Movie Review: 'We Bury the Dead' Resurrects the Zombie Genre
Daisy Ridley leads a suspenseful adventure across a bleak and terrifying dead zone
The zombie genre is so tired at this point that there’s nothing left to explore. Fast zombies, slow zombies, fungally-infected zombies, “rage virus” zombies… literal hordes have overrun movie and TV screens for the last couple decades, generating hits like The Last of Us, sprawling franchises like The Walking Dead, and long-gestating sequels like last year’s acclaimed 28 Years Later. But amidst the ravening teeth and rotting flesh of the genre’s surfeit, is there anything new to say?
(Daisy Ridley in We Bury the Dead. Vertical)
As it happens, there is. Writer-director Zak Hilditch forges a new approach by proposing that zombies might originate not by way of exotic viruses, but thanks to a powerful electromagnetic pulse designed to disrupt brains. When an experimental, American-made weapon detonates off the coast of Tasmania, the new technology works all too well and the entire island is rendered void of human life — except, that is, for the ones that come back. This reawakening is rare and unpredictable, but once they go “back online,” the zombies start off docile and confused before growing ever more aggressive.
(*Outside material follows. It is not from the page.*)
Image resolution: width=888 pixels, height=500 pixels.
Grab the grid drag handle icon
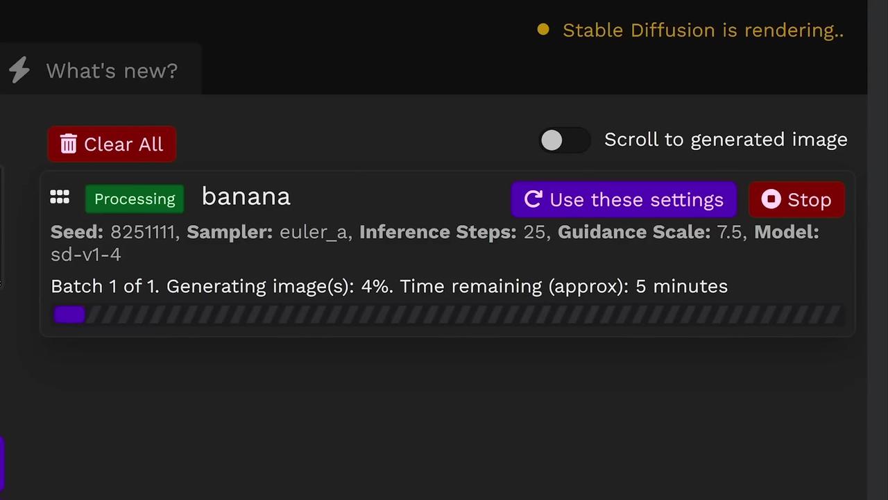click(x=60, y=198)
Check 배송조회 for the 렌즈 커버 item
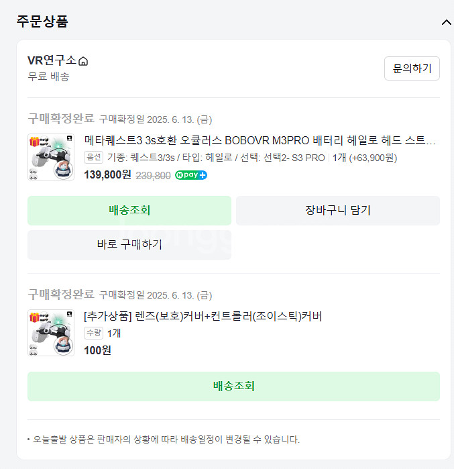The width and height of the screenshot is (454, 469). pos(233,386)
It’s into a hellscape of staggering reanimated corpses, burning cities, psychologically shattered rescue workers, and relentless military operations that Ava (Daisy Ridley) plunges, racing to the island to volunteer with body retrieval efforts. Her actual agenda is more ambitious: She needs to find her husband, Mitch (Matt Whelan), who was attending a work retreat in a small town on Tasmania’s southern coast then the disaster occurred. Ava packs light, but carries some heavy baggage: The marriage was in crisis and unresolved issues drive her single-minded quest. Recruiting a fellow volunteer — a hunky Australian named Clay (Brenton Thwaites), with underwear model hair and wounded boy energy — she hits the road on a purloined Ducati, dodging patrolling soldiers who shoot first and ask questions never, mindless zombies with an unnerving habit of grinding their teeth to ruined stumps (a tic the film’s sound design emphasizes for maximal visceral impact), and the occasional deranged mourner who, like herself, has lost someone close.
(Brenton Thwaites in We Bury the Dead. Vertical)
It’s not an easy journey. Fresh horrors await around every bend, red-lit clouds of choking smoke straight out of the Book of Revelations hover above lifeless cities, and circumstances force Ava to leave a trail of bodies (some zombified, some not) in her wake. One horrifically poignant scene entails a father coming back to life and slowly, doggedly burying his dead family. Ava’s journey is an existential one, freighted with the prospect that if she does find Mitch he’ll probably be dead… and if not, she’ll likely wish he were. As an analogy for dysfunctional relationships, this film hits its target hard; it’s not just the film’s addled returnees from death that have been deprived of clarity and purpose. It’s the relationship at the film’s heart — and whether from dread or recognition, that’s where its universal terror lies.
In short, Hilditch’s innovative horror flick is a more than a gore fest. It’s a portrait of regret and unhinged hope that’s out to gut its audience with grief, not simply startle us with jump scares and macabre makeup.
“We Bury the Dead” opens in theaters on January 2, 2026.